For this exercise, reproduce only the lines from the one holding "The width and" through the final line of the data below, exactly, and omit pictures.

● **Stored data entries**:
=== Begin Enclosure ===

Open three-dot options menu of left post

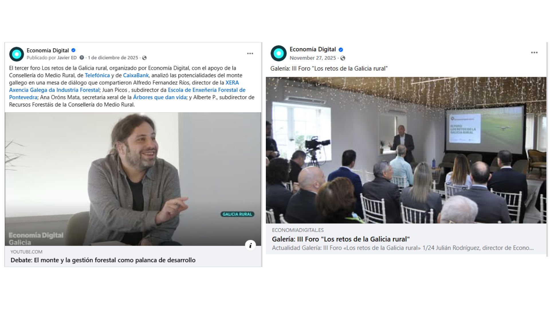tap(250, 54)
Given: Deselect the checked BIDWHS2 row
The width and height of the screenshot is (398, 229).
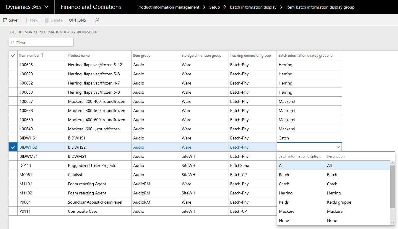Looking at the screenshot, I should point(13,147).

=== End Enclosure ===

● **Written solution**:
The width and height of the screenshot is (398, 229).
Looking at the screenshot, I should point(13,147).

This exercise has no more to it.